Texto
═══
A aprovação da parceria com a Boeing, selada na última sexta-feira (11), deve dar um novo rumo para a área militar da Embraer. Em um acordo paralelo à criação da nova empresa (ainda sem nome), os americanos se comprometeram a abrir caminho para o esperado cargueiro KC-390, cujo controle fica nas mãos da fabricante brasileira.
Maior aeronave produzida na história da Embraer, o KC-390 entra em um segmento hoje dominado pelo Hércules, desenvolvido pela Lockheed Martin para a Força Aérea norte-americana nos anos 1950. O potencial de mercado do KC pode passar dos US$ 60 bilhões (em valores atuais).
A joint venture militar, firmada para “desenvolver novos mercados para o KC-390”, estabelece que a Embraer fica com 51% de participação e a Boeing, com os 49% restantes. Acordo diferente do firmado pelas empresas na aviação comercial — que prevê o deslocamento desta área da Embraer para a criação de uma nova empresa, vinculada à hierarquia da Boeing.
Mas ainda não está claro se a participação da empresa americana no projeto vai se limitar à área de vendas e pós-vendas (como manutenção), ou se irá incorporar a produção e desenvolvimento tecnológico da aeronave, avalia o professor Marcos José Barbieri Ferreira, da Unicamp. O que é crucial para entender se a fabricante brasileira terá apenas no papel (com 51%) ou de fato o controle de seu principal projeto na área militar.
Ao unir esforços com a Boeing, o principal interesse da Embraer é nas portas que podem ser abertas ao se vincular a um sócio norte-americano. A empresa considera que ter um produto com boa performance e tecnologia pode não ser o suficiente para concretizar vendas no segmento militar.
É um mercado muito dominado por influências geopolíticas, e as dos Estados Unidos são bem maiores do que as brasileiras. E expectativa da Embraer é de se beneficiar da força de vendas global, além de acessar incentivos disponíveis nos EUA.
Ao passo que, para a Boeing, a aeronave é um importante complemento para seu portfólio militar. A empresa enfrenta uma disputa ferrenha com a Lockheed Martin pelos contratos das forças aéreas Americana e de países aliados ao redor do mundo.
O acordo para a comercialização do KC-390 está no pacote de medidas aprovado pelo Conselho de Administração da Embraer, na última sexta-feira (11), depois que governo federal anunciou que não iria utilizar sua golden share, ação especial que dá o direito de vetar operações como a união com a Boeing.
Potencial de mercado
Projeto da Força Aérea Brasileira (FAB), o KC-390 é uma plataforma multimissão com capacidade para operações como: transporte de carga, lançamento de tropas ou paraquedistas, rabastecimento aéreo, busca e salvamento, evacuação aeromédica e combate a incêndios, além de apoio a missões humanitárias.
É um avião moderno, com forte potencial para substituir seu concorrente. Isto porque o C-130 Hércules, apesar de moderno em relação à primeira geração da família, dos anos 1950, é um avião considerado ultrapassado, com custos operacionais altos, explica o professor da Universidade de Campinas.
═══
Objetivo declarado 1
Cite todas as fabricantes de aeronaves mencionadas na reportagem sobre a parceria entre Embraer e Boeing.
Objetivo declarado 2
Segundo a reportagem sobre a parceria entre Embraer e Boeing, qual é a participação da Boeing na joint venture militar?

Dados exibidos
═══
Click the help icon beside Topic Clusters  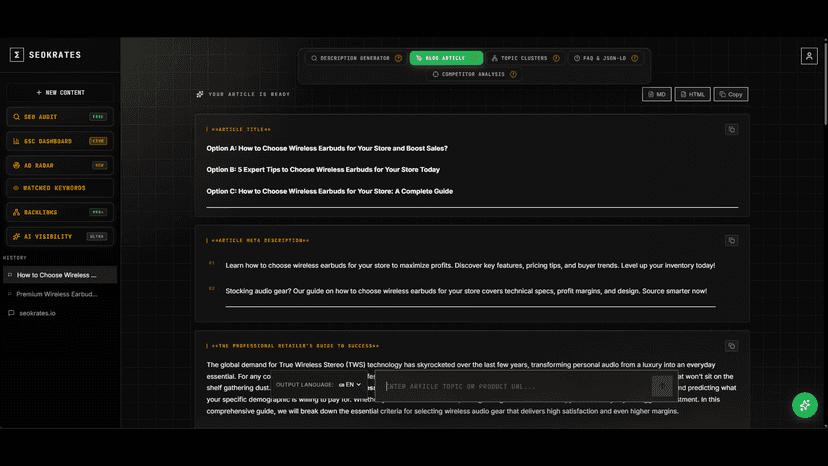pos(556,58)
═══
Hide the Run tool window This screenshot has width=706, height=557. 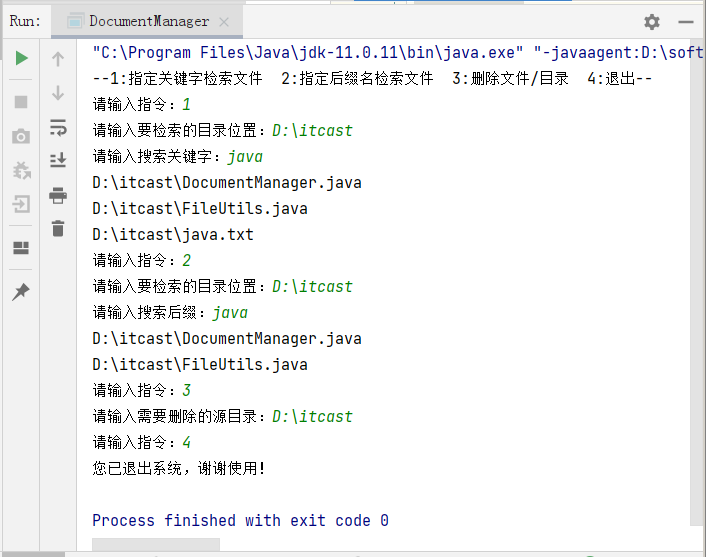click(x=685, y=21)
═══
Solução 1
Embraer, Boeing e Lockheed Martin.

Solução 2
49%.